Your goal –
Look through the records below and copy each line that includes the word "Select".

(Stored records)

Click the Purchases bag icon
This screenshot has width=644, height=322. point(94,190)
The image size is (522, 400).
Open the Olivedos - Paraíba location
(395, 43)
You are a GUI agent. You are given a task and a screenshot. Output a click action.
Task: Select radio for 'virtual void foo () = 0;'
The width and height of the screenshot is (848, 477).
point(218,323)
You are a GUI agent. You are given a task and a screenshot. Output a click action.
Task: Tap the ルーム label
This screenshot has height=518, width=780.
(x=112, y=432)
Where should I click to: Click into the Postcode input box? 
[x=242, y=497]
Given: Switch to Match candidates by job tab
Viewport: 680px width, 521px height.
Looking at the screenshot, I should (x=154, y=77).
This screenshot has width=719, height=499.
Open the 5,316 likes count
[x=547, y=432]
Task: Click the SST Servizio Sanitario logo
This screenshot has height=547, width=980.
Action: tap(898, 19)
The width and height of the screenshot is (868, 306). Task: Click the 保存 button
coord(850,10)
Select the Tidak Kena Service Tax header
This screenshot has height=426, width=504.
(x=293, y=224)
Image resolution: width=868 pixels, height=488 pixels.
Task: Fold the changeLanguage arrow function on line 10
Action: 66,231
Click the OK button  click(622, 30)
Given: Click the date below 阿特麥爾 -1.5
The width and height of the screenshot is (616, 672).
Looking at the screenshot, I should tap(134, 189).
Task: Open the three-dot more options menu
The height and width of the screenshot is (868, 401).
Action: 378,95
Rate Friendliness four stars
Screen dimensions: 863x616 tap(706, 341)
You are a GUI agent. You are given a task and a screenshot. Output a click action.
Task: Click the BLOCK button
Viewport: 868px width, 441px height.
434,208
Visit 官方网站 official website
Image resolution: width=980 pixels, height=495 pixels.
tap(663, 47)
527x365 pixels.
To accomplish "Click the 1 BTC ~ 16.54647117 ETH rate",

Answer –
Task: Select radio for 'virtual void foo () = 0;'
Select the Tidak Kena Service Tax header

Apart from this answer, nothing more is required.